======== Исходный фрагмент

Я совсем недавно выпустила диск. Я оставлю вам, Юрий Александрович, несколько дисков, вы подарите их своим авторам.

Юрий КУВАЛДИН:

Спасибо.

Закончит этот вечер - артист Театра Армии Александр Чутко! Он прочитает, насколько я знаю, несколько стихотворений одного из моих авторов - Александра Павловича Тимофеевского. Саша сам объявит нам, какие стихи он будет читать.

Александр ЧУТКО:

Господа рецептуалисты! Я прочитаю вам стихи поэта Александра Тимофеевского, которого вы все хорошо знаете.

(Александр Чутко читает следующие стихи Александра Тимофеевского:

1.

С утра Лаура не одета

В квартире у нее бедлам...

(И т.д. по тексту.)

2.

Что может быть смешней мужчины,

Когда, в печали и тоске,

Сидит он, теребя морщины,

В кальсонах и в одном носке...

(И т.д. по тексту.)

3.

Быть может, не во сне а наяву

Я с поезда сойду напропалую

И в чистом поле упаду в траву

И зареву и землю поцелую...

================

### Задания
a. Зачем, по словам выступающей в стенограмме вечера, она оставит Юрию Александровичу несколько дисков? Ответьте одним-тремя предложениями.
b. Продолжите стенограмму вечера со строки, идущей сразу после слов «И зареву и землю поцелую...».
Строки ниже никак не связаны со стенограммой вечера.

======== Исходные данные

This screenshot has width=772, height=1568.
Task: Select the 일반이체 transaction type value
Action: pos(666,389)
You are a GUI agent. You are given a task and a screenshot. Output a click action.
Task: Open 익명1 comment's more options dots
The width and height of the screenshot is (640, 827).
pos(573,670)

================
======== Исходные данные

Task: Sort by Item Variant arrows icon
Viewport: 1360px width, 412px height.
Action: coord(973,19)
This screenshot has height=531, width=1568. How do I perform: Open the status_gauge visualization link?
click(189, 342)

================
======== Исходные данные

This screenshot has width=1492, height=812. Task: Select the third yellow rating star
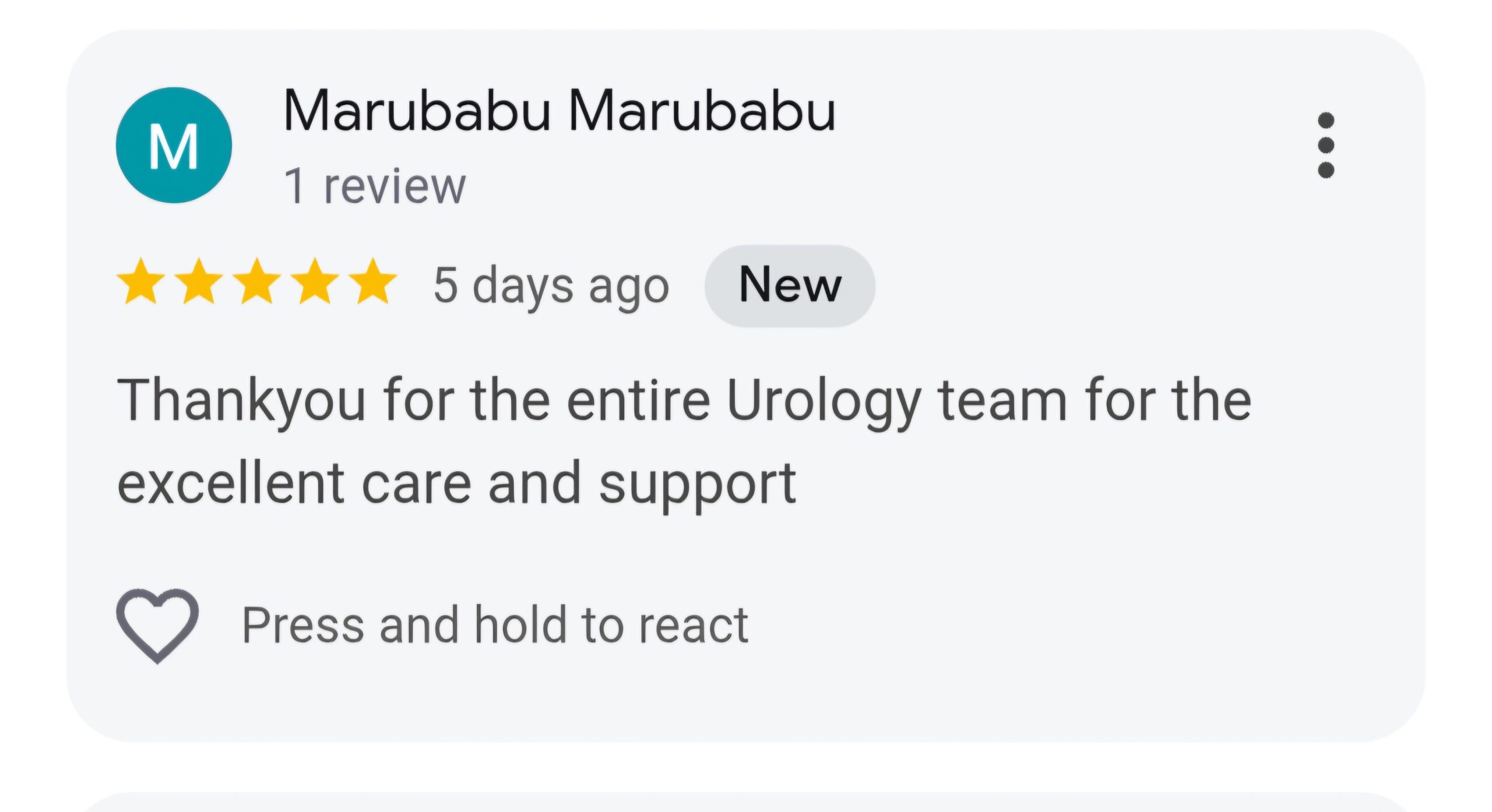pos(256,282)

================

### Ответы
a. Выступающая совсем недавно выпустила диск. Поэтому она оставляет Юрию Александровичу несколько дисков, чтобы он подарил их своим авторам.

b.
(И т.д. по тексту.)

4.

Мы по-прежнему в говне!

Обошла нас Божья милость.

В этой трехнутой стране

Ничего не изменилось...

(И т.д. по тексту.)

5.

Конечно, наш Господь безбожник,

Поскольку Бога нет над ним...

(И т.д. по тексту.)

6.

Люблю азу в начале мая!

(И т.д. по тексту.)

7.

Мы живы, а глядишь – помрем,

Свободе гимн не допиликав...

(И т.д. по тексту.)

8.

Он ищет читателя, ищет

Сквозь толщи столетий. И вот -

Один сумасшедший напишет,

Другой сумасшедший прочтет...

(И т.д. по тексту.)

(После каждого стихотворения в зале звучат аплодисменты, смех, крики: “Браво!”, “Замечательно! Гениально!”)

Юрий КУВАЛДИН:

Это последнее стихотворение я поместил на “шмуц-титул” книги “Песня скорбных душой”, которую я выпускал Александру Павловичу Тимофеевскому в 1997 году, кажется...

3 ЧАСТЬ ВЕЧЕРА

Юрий КУВАЛДИН:

Так. На этом у нас концертная часть закончилась. Дальше у нас по программе идет просмотр телевизионного фильма “Юрий Кувалдин. Жизнь в тексте”. Но я предлагаю это совместить с фуршетом. Пора уже принести сюда бутерброды с красной икрой и с красной рыбой, и тарелочки с тортом и с конфетами, коробки с сахаром и чашки и блюдца для чая... И все. Я попрошу сделать это женщин. Женщины! Нина Краснова... помоги, пожалуйста, принести сюда все это. Но записывать вечер на диктофон ты дальше будешь еще.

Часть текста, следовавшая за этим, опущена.